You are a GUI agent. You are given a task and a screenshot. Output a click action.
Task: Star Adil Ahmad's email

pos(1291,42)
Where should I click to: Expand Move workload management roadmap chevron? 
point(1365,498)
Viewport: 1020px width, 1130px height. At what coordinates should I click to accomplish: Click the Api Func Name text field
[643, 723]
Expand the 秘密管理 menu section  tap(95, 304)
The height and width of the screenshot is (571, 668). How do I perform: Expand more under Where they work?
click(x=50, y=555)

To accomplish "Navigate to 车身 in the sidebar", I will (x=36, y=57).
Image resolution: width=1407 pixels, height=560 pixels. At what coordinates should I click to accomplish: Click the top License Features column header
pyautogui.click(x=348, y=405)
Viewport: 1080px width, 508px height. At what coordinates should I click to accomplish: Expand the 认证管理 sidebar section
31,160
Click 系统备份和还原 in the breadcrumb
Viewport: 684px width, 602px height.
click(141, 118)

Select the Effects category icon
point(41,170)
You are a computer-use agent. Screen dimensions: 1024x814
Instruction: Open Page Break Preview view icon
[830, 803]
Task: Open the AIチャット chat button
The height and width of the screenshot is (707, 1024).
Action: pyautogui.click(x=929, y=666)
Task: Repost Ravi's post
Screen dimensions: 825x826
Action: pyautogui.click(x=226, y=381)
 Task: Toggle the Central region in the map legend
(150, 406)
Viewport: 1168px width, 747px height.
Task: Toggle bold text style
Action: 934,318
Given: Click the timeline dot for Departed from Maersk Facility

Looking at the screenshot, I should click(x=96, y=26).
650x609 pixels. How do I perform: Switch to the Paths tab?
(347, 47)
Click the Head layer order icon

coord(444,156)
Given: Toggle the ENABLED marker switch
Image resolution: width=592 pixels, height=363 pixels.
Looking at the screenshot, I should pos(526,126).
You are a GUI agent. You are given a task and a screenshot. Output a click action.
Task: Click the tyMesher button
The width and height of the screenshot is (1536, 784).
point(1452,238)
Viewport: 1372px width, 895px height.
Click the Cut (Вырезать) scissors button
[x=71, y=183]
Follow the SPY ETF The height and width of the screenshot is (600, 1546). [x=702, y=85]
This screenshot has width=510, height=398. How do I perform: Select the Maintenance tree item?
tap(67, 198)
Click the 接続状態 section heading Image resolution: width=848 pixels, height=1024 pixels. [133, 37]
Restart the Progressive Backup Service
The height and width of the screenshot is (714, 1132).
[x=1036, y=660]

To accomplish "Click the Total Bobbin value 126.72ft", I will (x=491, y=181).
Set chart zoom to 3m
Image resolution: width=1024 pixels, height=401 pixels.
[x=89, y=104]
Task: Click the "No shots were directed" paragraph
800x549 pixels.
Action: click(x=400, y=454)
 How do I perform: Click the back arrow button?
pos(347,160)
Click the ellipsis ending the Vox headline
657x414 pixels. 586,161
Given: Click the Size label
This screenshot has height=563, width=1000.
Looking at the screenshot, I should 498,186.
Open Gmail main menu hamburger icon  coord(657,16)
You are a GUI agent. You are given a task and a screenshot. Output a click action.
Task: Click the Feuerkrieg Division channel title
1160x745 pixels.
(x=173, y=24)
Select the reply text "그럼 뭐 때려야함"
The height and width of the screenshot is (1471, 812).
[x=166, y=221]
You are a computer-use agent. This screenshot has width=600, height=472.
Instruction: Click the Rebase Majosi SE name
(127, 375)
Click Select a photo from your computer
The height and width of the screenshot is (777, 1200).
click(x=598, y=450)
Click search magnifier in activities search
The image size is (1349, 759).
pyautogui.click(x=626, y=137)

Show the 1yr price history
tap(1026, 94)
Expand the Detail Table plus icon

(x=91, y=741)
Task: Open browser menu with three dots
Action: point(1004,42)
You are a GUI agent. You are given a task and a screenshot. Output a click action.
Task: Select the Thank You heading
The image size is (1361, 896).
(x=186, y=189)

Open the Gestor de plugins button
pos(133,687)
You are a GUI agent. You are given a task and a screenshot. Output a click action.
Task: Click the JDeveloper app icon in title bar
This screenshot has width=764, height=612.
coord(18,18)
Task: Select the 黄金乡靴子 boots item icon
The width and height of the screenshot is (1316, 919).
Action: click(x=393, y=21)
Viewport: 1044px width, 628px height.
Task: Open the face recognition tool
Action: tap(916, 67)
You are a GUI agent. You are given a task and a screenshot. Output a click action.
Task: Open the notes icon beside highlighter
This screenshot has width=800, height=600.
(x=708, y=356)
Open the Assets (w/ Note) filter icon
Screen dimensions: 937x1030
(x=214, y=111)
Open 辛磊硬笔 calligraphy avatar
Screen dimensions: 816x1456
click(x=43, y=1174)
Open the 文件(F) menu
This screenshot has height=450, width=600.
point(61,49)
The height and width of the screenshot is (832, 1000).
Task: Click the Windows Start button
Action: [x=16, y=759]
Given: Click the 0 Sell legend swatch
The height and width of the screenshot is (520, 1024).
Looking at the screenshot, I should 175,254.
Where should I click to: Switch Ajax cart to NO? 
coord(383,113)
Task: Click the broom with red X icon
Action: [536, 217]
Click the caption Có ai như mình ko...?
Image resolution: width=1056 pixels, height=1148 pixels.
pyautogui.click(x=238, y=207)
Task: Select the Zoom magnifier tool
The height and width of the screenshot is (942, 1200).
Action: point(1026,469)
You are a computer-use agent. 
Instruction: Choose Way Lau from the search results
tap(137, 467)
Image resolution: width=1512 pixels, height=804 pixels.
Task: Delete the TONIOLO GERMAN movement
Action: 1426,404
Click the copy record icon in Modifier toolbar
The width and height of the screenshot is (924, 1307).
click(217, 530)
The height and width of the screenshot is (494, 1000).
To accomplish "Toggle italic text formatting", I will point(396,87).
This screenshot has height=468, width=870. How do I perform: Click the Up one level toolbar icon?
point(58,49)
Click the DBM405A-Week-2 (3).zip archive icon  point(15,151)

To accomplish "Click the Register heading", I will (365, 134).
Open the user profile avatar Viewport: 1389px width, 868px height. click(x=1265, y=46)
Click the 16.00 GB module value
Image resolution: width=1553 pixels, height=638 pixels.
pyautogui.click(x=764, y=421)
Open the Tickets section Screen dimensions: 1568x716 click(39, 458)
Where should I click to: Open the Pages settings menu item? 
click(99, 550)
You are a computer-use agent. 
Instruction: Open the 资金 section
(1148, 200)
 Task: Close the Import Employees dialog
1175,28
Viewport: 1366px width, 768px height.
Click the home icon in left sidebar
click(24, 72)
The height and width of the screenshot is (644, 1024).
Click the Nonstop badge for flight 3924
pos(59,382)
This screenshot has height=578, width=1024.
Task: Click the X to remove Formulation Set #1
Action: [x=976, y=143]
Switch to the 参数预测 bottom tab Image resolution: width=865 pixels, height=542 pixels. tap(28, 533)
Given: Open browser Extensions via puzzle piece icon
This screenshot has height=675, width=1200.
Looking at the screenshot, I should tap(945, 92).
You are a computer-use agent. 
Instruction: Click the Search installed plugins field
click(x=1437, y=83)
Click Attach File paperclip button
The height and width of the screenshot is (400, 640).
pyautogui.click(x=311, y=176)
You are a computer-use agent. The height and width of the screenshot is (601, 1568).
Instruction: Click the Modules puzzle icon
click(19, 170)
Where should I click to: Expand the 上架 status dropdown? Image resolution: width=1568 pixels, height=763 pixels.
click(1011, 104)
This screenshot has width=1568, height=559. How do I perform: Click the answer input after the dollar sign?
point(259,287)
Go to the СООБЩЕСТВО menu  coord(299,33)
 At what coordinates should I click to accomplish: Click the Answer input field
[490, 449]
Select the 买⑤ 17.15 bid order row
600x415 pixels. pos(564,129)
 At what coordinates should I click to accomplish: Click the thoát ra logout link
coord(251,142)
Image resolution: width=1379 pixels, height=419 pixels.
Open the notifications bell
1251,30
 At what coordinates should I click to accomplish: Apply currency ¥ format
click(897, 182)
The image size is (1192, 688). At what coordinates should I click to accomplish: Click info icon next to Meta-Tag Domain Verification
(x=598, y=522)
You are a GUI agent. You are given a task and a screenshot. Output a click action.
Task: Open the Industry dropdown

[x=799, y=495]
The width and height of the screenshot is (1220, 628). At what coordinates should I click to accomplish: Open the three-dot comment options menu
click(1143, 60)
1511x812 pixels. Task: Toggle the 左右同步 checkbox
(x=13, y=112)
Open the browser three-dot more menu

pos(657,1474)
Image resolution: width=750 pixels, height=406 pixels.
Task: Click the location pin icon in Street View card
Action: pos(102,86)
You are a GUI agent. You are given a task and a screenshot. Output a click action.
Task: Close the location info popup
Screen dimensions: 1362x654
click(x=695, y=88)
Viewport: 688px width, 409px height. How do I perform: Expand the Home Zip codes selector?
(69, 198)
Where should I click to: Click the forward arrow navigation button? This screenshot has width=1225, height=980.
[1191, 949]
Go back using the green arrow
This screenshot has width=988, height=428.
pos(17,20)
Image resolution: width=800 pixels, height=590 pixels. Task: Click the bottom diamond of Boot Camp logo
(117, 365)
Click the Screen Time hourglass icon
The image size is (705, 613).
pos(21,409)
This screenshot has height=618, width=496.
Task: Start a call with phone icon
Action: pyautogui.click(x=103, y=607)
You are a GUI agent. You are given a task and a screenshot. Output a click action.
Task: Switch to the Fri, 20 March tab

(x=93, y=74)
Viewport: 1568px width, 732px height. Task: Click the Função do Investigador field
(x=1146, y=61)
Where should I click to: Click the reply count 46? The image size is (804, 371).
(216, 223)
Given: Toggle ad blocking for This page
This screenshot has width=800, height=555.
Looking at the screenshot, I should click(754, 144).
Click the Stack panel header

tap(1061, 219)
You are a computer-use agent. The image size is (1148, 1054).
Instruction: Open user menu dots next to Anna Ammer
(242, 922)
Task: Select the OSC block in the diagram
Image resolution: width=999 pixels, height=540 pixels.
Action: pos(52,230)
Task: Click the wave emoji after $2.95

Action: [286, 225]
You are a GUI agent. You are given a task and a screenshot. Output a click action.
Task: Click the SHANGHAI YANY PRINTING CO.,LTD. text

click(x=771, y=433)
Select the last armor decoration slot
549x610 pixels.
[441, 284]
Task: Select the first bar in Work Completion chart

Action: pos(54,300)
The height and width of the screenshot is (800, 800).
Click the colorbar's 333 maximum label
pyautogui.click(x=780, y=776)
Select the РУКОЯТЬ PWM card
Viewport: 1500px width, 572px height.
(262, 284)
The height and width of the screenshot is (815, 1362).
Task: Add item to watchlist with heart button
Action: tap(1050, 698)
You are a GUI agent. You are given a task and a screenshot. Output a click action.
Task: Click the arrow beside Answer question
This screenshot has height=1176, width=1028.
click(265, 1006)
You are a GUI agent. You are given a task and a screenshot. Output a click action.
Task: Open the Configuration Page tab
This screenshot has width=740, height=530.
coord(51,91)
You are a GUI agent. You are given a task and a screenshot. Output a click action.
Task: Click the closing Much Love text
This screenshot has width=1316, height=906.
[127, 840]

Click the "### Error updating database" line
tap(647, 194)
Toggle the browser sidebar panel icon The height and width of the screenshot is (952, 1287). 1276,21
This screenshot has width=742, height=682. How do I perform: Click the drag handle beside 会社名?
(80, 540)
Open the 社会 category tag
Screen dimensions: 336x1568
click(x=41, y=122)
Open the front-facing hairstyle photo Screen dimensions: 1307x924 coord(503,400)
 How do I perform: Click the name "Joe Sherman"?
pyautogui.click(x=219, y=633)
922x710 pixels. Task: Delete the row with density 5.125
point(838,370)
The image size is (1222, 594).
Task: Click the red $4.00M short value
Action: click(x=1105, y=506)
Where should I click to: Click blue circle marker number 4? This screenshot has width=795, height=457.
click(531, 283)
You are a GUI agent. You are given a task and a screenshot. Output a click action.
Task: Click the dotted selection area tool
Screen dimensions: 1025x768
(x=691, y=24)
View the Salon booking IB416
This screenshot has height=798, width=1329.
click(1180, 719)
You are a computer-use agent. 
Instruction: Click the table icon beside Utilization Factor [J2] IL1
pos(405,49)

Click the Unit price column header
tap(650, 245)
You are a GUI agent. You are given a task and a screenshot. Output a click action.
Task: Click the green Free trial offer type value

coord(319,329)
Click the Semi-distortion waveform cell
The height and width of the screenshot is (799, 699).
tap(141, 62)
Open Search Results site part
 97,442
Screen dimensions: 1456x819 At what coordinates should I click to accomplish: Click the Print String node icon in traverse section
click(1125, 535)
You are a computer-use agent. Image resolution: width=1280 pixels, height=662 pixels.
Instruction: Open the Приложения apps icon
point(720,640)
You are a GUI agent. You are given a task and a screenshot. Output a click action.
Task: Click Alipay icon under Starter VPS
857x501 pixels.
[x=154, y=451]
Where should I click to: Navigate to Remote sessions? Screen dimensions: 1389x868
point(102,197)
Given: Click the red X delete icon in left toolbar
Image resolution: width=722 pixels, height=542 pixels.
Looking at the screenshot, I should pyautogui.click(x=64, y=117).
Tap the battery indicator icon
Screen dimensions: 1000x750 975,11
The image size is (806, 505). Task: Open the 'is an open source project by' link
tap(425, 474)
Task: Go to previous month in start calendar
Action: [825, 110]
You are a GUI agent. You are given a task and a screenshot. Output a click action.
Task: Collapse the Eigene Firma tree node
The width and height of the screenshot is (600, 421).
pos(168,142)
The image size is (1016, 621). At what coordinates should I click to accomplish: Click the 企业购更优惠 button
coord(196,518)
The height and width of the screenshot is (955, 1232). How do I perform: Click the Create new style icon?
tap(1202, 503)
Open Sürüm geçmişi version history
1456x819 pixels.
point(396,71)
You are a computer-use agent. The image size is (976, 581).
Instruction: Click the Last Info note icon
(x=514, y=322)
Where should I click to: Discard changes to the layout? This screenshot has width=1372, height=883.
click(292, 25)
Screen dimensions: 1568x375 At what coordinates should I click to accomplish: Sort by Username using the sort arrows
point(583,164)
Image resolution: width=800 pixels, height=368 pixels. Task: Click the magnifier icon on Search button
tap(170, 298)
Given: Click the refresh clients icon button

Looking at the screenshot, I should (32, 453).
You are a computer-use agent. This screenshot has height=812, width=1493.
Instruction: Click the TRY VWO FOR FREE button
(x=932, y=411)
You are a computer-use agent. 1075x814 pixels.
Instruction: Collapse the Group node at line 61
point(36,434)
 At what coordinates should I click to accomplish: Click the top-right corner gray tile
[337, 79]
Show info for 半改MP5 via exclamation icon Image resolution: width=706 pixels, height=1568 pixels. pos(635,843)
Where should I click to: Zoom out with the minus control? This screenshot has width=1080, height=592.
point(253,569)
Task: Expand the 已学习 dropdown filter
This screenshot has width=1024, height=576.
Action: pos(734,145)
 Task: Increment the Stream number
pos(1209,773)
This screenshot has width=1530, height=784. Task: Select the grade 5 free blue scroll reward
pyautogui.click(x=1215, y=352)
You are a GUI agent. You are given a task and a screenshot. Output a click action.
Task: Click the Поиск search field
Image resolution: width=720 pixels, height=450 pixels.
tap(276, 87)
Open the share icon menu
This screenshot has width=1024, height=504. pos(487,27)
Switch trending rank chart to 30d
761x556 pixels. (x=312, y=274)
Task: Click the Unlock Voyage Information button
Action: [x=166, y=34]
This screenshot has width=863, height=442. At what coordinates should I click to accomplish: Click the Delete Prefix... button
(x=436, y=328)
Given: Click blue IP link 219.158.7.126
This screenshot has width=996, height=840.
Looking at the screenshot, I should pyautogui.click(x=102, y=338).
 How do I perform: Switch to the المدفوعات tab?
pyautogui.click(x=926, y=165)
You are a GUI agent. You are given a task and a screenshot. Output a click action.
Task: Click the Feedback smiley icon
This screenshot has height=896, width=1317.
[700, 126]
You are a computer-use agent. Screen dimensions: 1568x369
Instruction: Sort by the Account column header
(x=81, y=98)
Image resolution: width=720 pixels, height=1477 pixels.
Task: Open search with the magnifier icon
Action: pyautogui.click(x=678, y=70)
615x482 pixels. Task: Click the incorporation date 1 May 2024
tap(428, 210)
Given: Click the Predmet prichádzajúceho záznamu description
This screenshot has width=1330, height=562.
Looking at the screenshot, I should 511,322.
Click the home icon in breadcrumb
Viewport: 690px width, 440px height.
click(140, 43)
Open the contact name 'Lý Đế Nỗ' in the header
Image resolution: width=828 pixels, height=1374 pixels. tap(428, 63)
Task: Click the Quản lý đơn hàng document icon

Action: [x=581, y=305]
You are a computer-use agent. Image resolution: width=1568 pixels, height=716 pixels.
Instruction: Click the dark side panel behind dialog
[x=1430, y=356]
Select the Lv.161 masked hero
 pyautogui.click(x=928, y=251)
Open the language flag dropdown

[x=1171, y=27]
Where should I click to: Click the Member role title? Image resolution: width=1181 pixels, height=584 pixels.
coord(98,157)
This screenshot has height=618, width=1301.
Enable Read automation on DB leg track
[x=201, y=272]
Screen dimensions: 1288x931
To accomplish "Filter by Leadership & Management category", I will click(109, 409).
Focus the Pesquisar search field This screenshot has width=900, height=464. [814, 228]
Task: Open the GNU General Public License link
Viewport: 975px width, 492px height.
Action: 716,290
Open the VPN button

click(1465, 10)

======

■ Exercise requirements
Lines before the one containing "615x482 pixels. Task: Click" are left out. Repeat that line and all lines after it in the records above exactly.

■ Task answer
615x482 pixels. Task: Click the incorporation date 1 May 2024
tap(428, 210)
Given: Click the Predmet prichádzajúceho záznamu description
This screenshot has width=1330, height=562.
Looking at the screenshot, I should 511,322.
Click the home icon in breadcrumb
Viewport: 690px width, 440px height.
click(140, 43)
Open the contact name 'Lý Đế Nỗ' in the header
Image resolution: width=828 pixels, height=1374 pixels. tap(428, 63)
Task: Click the Quản lý đơn hàng document icon

Action: [x=581, y=305]
You are a computer-use agent. Image resolution: width=1568 pixels, height=716 pixels.
Instruction: Click the dark side panel behind dialog
[x=1430, y=356]
Select the Lv.161 masked hero
 pyautogui.click(x=928, y=251)
Open the language flag dropdown

[x=1171, y=27]
Where should I click to: Click the Member role title? Image resolution: width=1181 pixels, height=584 pixels.
coord(98,157)
This screenshot has height=618, width=1301.
Enable Read automation on DB leg track
[x=201, y=272]
Screen dimensions: 1288x931
To accomplish "Filter by Leadership & Management category", I will click(109, 409).
Focus the Pesquisar search field This screenshot has width=900, height=464. [814, 228]
Task: Open the GNU General Public License link
Viewport: 975px width, 492px height.
Action: 716,290
Open the VPN button

click(1465, 10)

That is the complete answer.